Reid reached for her now, fingers resting just above her hip. “I won’t need saving next time.”

She stepped into his arms, into the storm he’d brought back from the screen. And he held her tightly and steadily, one palm drifting instinctively to her belly. No words. But everything spoken.

FORTY-THREE

WASHINGTON D.C. – CHASE EAST OPS CENTER – 1743 HOURS

The screen replayed in silence. Vos, walking with Heather Bowman, past a private medical clinic on the eastern edge of Prague. The street was clean. It was controlled, not tourist-heavy, and not random.

Ian stood at the head of the ops table, flanked by three silent analysts and a shifting blur of satellite data on the secondary displays. He didn’t move.

Heather kept her head down. Vos walked like a man with nothing to hide.

Ian said, “Run every registry tied to that building. I want to know who owns it, funds it, operates inside it, and who’s visited in the last year. If it so much as changed cleaning crews, I want it flagged.”

One of the analysts nodded and vanished through the side door.

Ian’s eyes returned to the screen. Vos paused briefly before they entered the clinic and looked up, almost directly at the lens,with a new face. The kind of look you gave when you’d spent years waiting to walk back into daylight.

Behind him, someone cleared their throat. “Mr. Kieran Chase is still in Denver, sir. He’s already initiated containment with Claire and Mr. Collier.”

Ian nodded once. “Good, keep it that way.” He gestured to the footage. “Because if Vos brought Heather Bowman to a clinic in Prague, he’s not just hiding. He’s trying something, or he’s about to harm someone.”

Ian straightened, voice cooling to steel. “Pull every record that clinic’s touched—patients, anonymous donors, experimental trials. If it’s a weigh station for Vos to broker another coup, I want every call in and out traced, every contact mapped. That’s his usual play since he was disavowed. He stirred governments until they broke. But…” He paused, the thought cutting sharp. “What if it isn’t geopolitical? What if the bastard’s sick? Or is that where he got his new face? Damn it.”

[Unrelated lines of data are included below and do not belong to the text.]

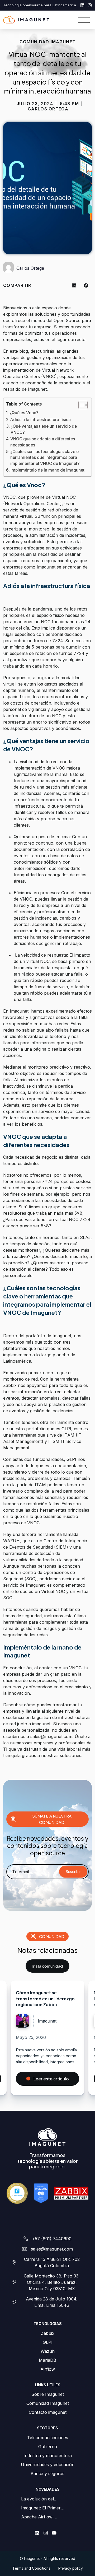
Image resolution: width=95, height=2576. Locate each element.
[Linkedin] (82, 5)
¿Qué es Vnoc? (24, 412)
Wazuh (48, 2351)
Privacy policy (70, 2568)
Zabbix (47, 2333)
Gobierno (47, 2446)
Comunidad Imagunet (47, 2403)
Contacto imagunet (47, 2412)
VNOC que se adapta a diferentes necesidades (42, 442)
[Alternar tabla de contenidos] (80, 404)
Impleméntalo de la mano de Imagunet (48, 470)
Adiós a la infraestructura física (41, 419)
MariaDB (47, 2360)
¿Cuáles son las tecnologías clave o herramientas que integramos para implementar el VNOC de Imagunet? (46, 457)
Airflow (47, 2369)
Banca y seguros (47, 2473)
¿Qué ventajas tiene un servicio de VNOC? (44, 429)
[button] (74, 285)
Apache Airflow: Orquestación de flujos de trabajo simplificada (46, 2517)
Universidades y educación (47, 2464)
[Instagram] (90, 5)
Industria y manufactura (47, 2455)
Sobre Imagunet (47, 2394)
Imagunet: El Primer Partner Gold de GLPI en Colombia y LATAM (45, 2508)
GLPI (48, 2342)
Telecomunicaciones (47, 2437)
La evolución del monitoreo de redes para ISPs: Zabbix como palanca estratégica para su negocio (46, 2499)
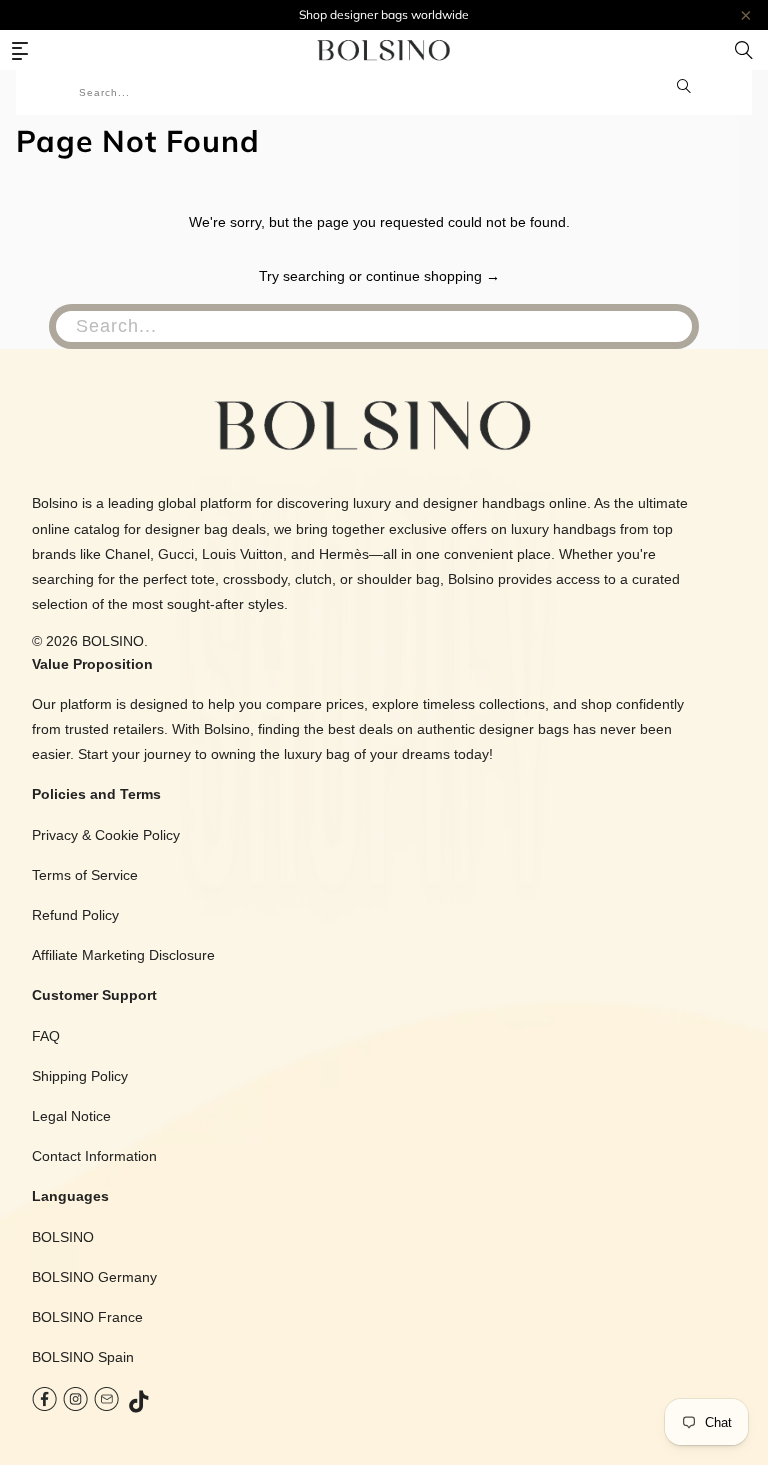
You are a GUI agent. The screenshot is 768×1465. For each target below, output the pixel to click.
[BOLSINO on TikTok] (140, 1403)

His jaw set. “What if he wants to finish what he started in Ann Arbor?” He snapped his fingers once. “Trace every camera feed within three miles of the clinic. Street feeds, traffic grids, private security. I want to know where he’s living.”

Someone started to protest about the legalities.

Ian’s gaze cut through him like a laser. “You want to play by rules while Vos redraws the war map?”

Silence. He tapped the desk once. “Keep me updated every two hours. I don’t want a briefing. I want proof.”

PRAGUE, CZECHIA – PRIVATE MEDICAL CLINIC – SAME TIME

The ceiling tiles vibrated slightly with the hum of halogen. Vos lay back in the recovery bed, half elevated, bandages wrapping his lower face like a second skin. His jaw throbbed. It was a deep, pressure-cooked pain, but he didn’t flinch. Pain meant progress. This was his second surgery altering his jawline.

Mahler finished tightening the facial wrap, his gloved fingers precise and cold. “You will bruise deeply for the next forty-eight hours,” the surgeon said. “Swelling will peak on day three. You may speak, but sparingly. No chewing solids. Avoid mirrors.”

Vos blinked once. “How long until I’m presentable?”